Apply what you read —
1: Answer these from the food security article below:
(a) How much did wealthy countries pledge to developing countries at the G8 summit in Italy?
(b) Who is the paper's lead author?
(c) What percentage of rice in developing countries do small-scale farms supply?
2: Duplicate the food security article below from "The paper revealed" to "against failed harvests.", with no changes.

Supplied text —
━━━
Food Security Under Threat

By Daily Guide
Food Security Under Threat
15.02.2010 LISTEN

A NEW science paper that was published on Thursday has warned plans to fund programmes to boost small-scale agriculture in developing countries with billions of dollars are unlikely to succeed.

This is due to increasing populations, changing environments and “intellectual commitment” to ubiquitous small-scale and mixed farmers who raise both crops and animals.

The scientists were from the International Livestock Research Institute (ILRI), the International Food Policy Research Institute (IFPRI) and the International Water Management Institute (IWMI) of the Consultative Group on International Agricultural Research (CGIAR).

The World Bank urged wealthy countries, which pledged US$20 billion to developing countries at the G8 summit in Italy last year, to look beyond “business as usual” investments.

“In most regions of the world, farming systems are under intense pressure, but the problems are not the same everywhere.

“In the past, farmers have developed the ability to adapt to small changes in terms of weather patterns and access to fertile land and water.

But the rapid rates of change seen in many developing countries today outstrip the capacity of many to adapt,” said Mario Herrero, ILRI Senior scientist and the paper's lead author.

Smallholder farmers, particularly in Africa and Asia, have been overlooked by donors and policymakers because they typically cultivate small plots of land, where they grow modest amounts of staple crops such as rice and maize while also tending a few cows, goats or chickens.

However, these farmers are feeding most of the world's one billion poor people and they are key to efforts to intensify production in the developing world, according to the paper.

The paper revealed that small-scale farms combine crop and livestock production and supply much of the staples of developing countries, which includes 41 percent of maize, 86 percent of rice and 74 percent of millet and most of the meat and dairy products consumed in these regions as well.

These so-called “mixed systems” can be models of efficient farming, with livestock providing the draft power to till the land.

Moreover, eggs, milk and meat from livestock routinely serve as important sources of regular household income and a source of high-quality protein as well as a buffer against failed harvests.

Herrero and his colleagues believe this mixed or integrated approach to farming offers many opportunities to increase food production in the developing world where agricultural systems would face several problems in the next few years.

But the authors also cautioned that realizing the potential of the crop-livestock approach would require reorienting agricultural policies to support smallholder farmers who face an array of challenges.

These challenges include climate change, which will alter growing conditions among other factors and an explosion in demand for livestock products, particularly in Asia and competition for finite natural resources, including water, arable land and fossil fuels.

 Perhaps most alarming is the fact that in many regions, various pressures were creating a situation in which most lands in the high-potential regions are “tapped out” or close to their capacity for production.
━━━
Records —
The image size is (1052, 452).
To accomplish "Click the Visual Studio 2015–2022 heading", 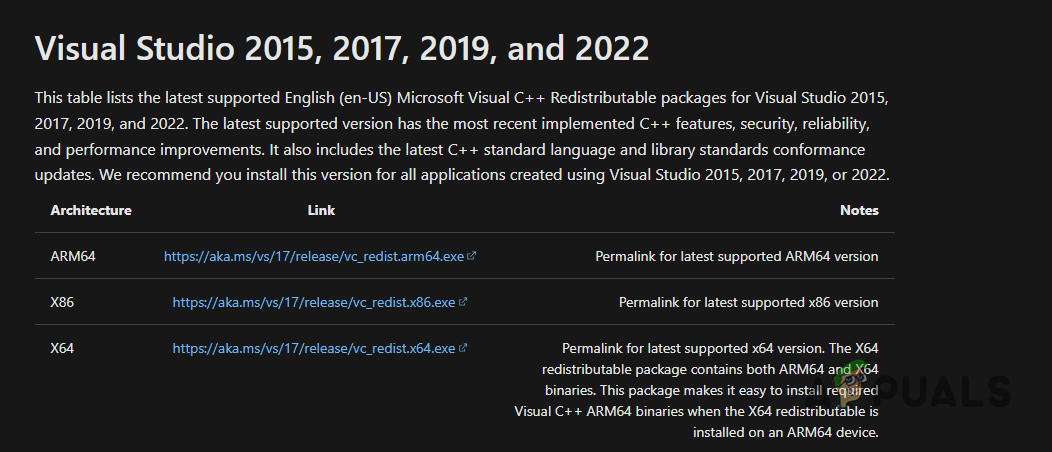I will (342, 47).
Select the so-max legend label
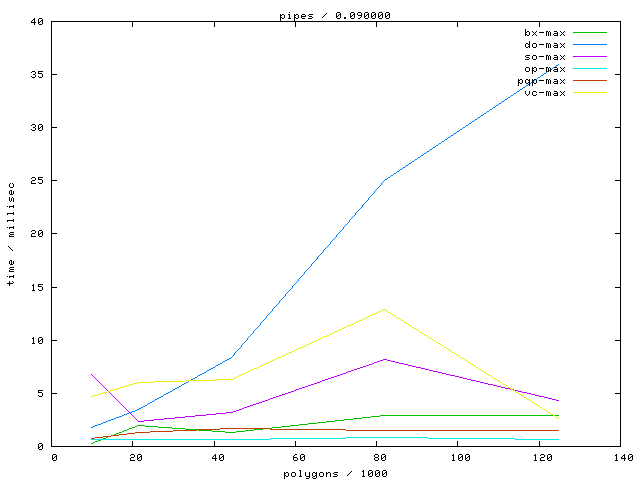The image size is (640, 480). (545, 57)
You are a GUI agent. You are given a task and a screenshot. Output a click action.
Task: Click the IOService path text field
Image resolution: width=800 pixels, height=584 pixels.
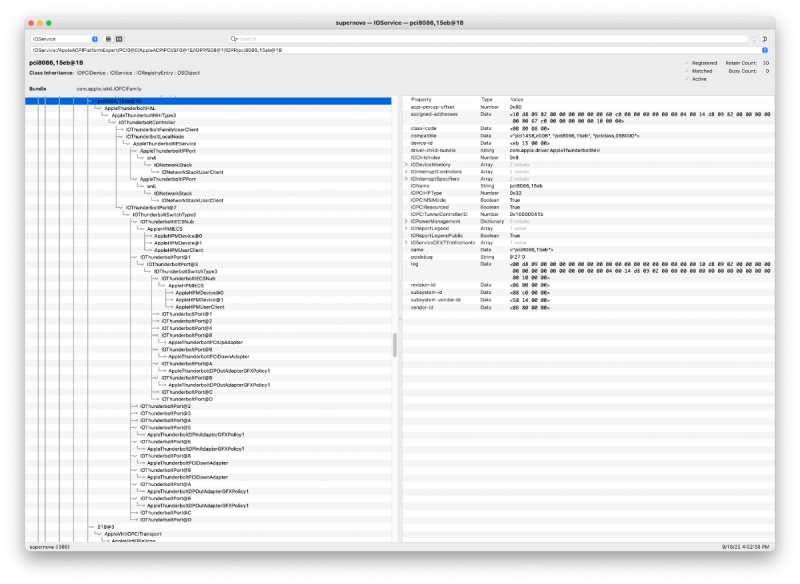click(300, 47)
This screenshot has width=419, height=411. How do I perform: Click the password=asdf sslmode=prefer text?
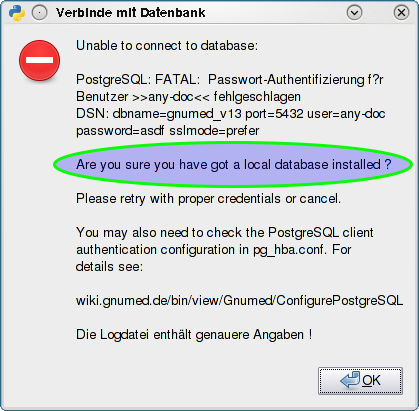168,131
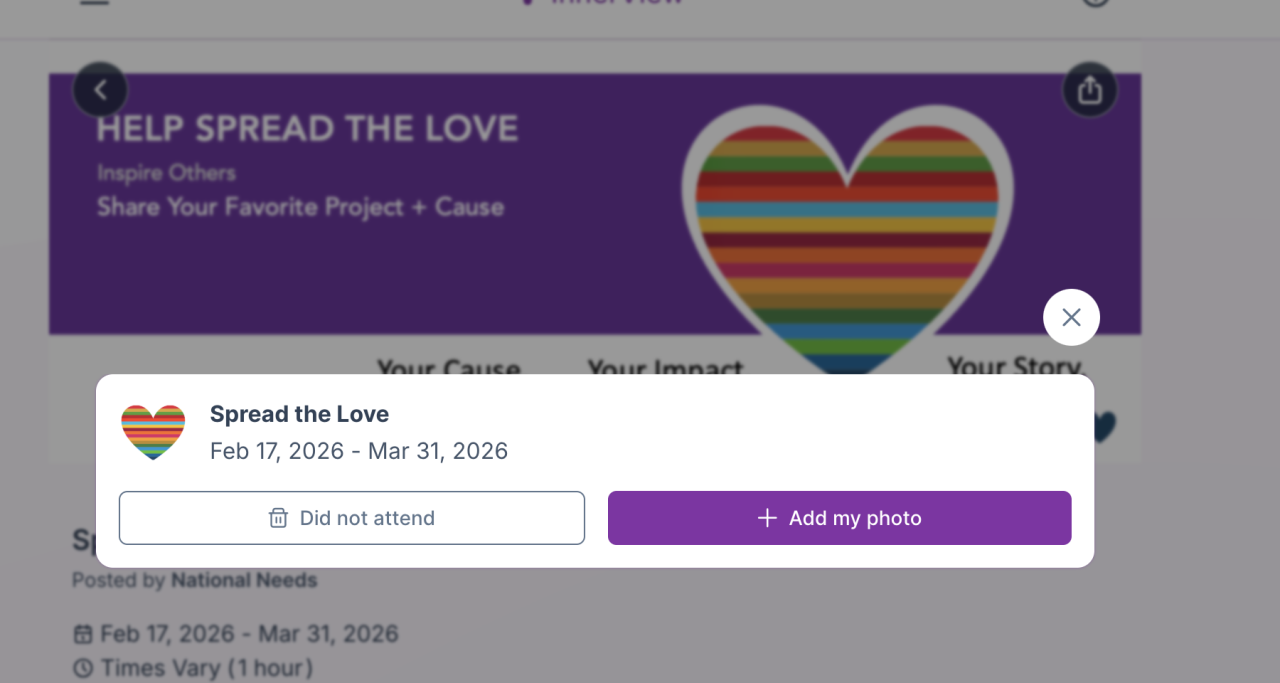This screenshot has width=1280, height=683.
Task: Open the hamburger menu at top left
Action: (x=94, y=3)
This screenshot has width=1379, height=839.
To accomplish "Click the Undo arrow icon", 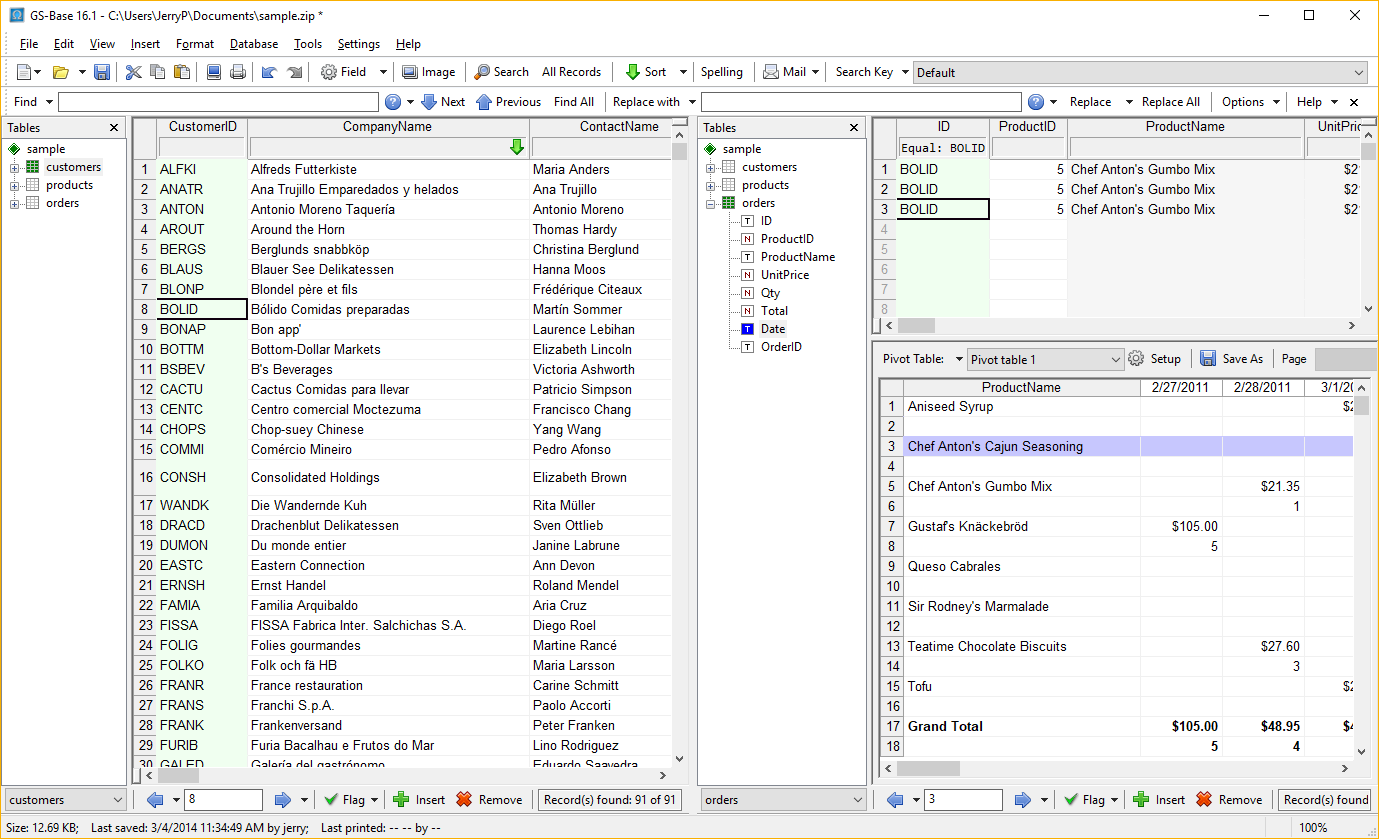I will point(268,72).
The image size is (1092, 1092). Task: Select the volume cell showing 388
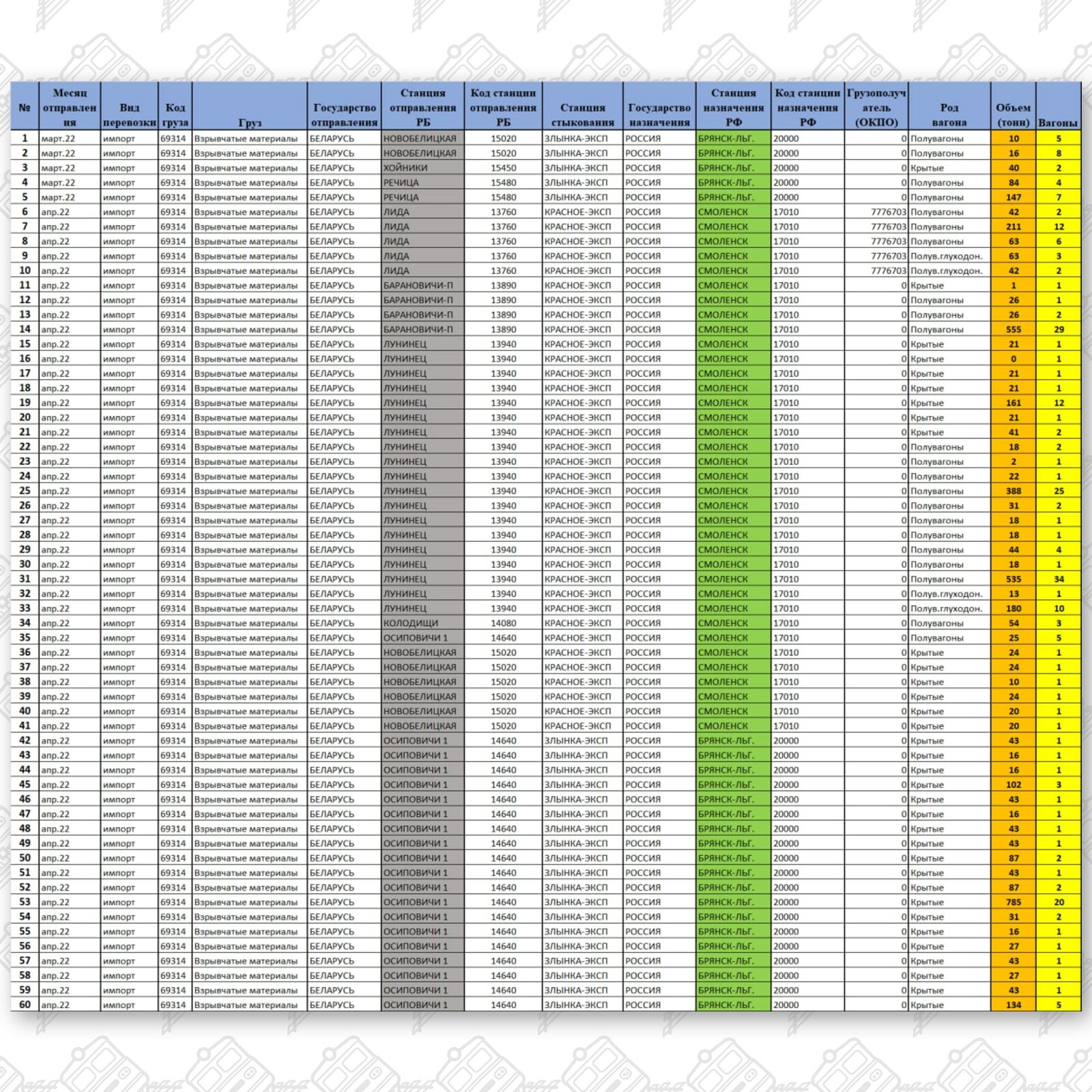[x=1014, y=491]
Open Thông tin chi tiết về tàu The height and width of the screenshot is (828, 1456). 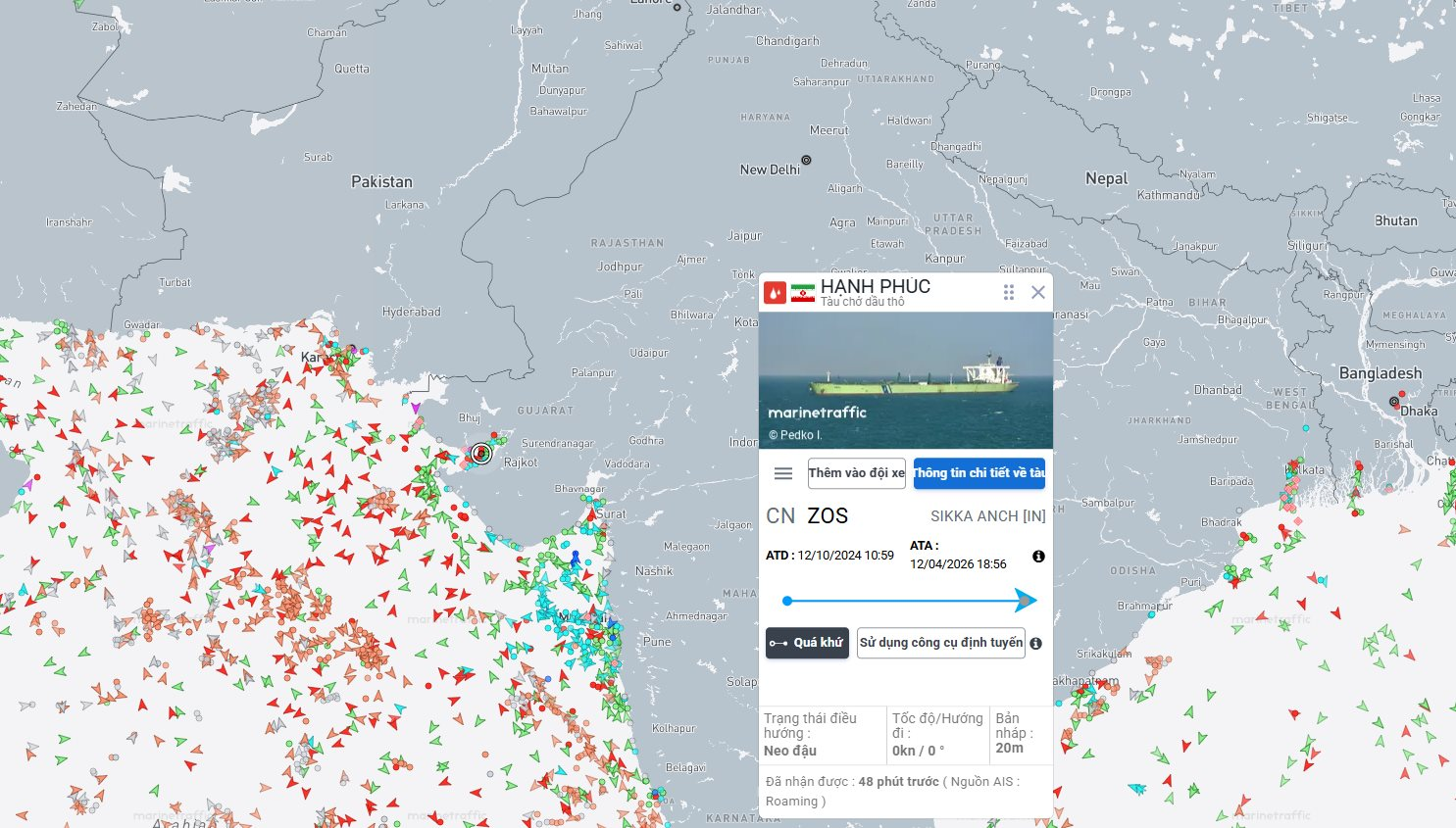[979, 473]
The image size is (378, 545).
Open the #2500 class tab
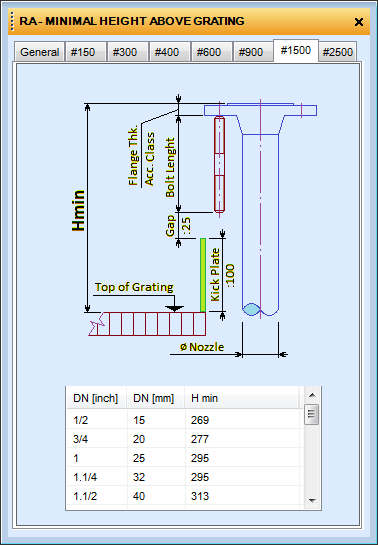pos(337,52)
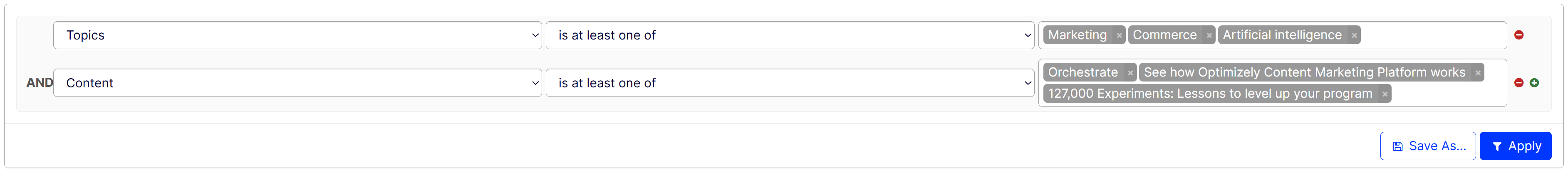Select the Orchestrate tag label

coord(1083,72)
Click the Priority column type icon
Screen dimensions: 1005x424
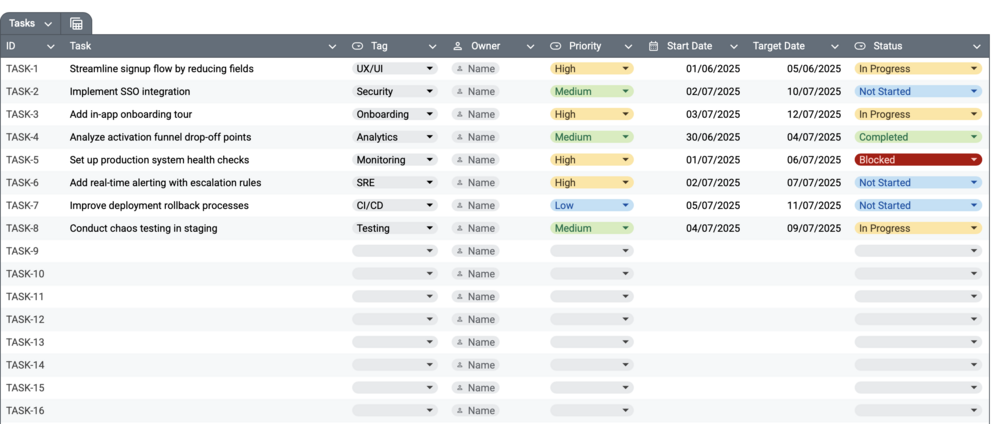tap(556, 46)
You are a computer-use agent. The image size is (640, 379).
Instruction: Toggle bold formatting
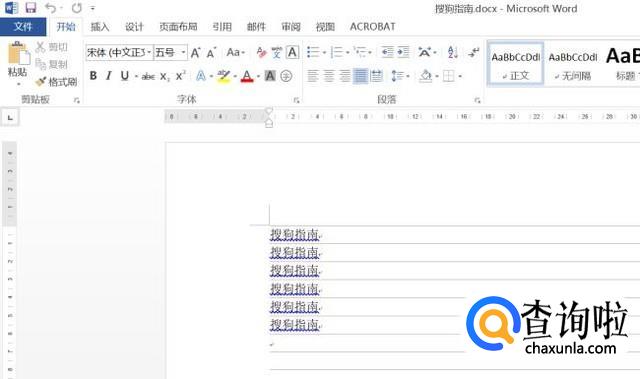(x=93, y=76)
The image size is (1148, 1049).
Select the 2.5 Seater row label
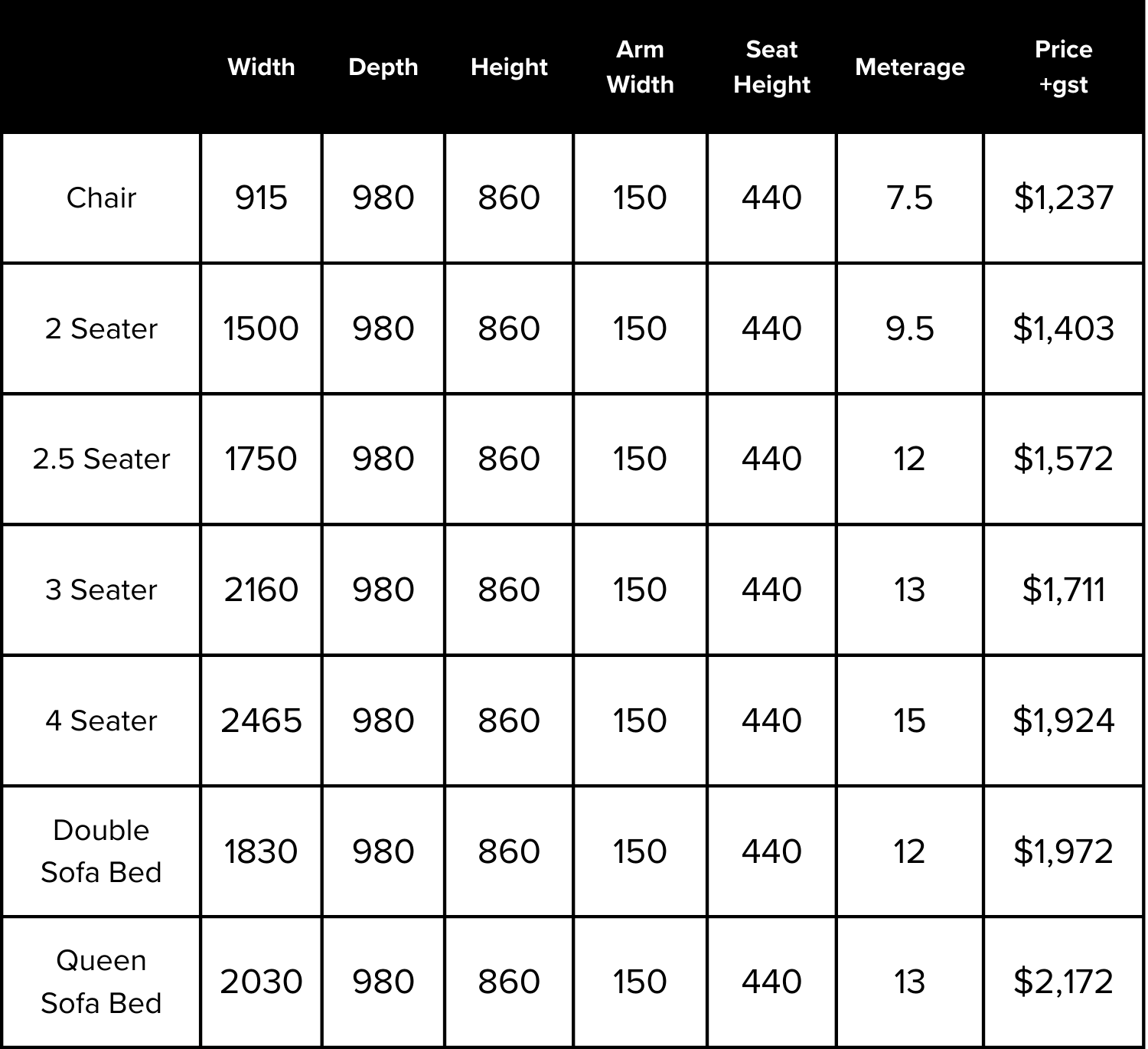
━━━
Completed exercise —
1:
(a) US$20 billion
(b) Mario Herrero, ILRI Senior scientist
(c) 86 percent

2:
The paper revealed that small-scale farms combine crop and livestock production and supply much of the staples of developing countries, which includes 41 percent of maize, 86 percent of rice and 74 percent of millet and most of the meat and dairy products consumed in these regions as well.

These so-called “mixed systems” can be models of efficient farming, with livestock providing the draft power to till the land.

Moreover, eggs, milk and meat from livestock routinely serve as important sources of regular household income and a source of high-quality protein as well as a buffer against failed harvests.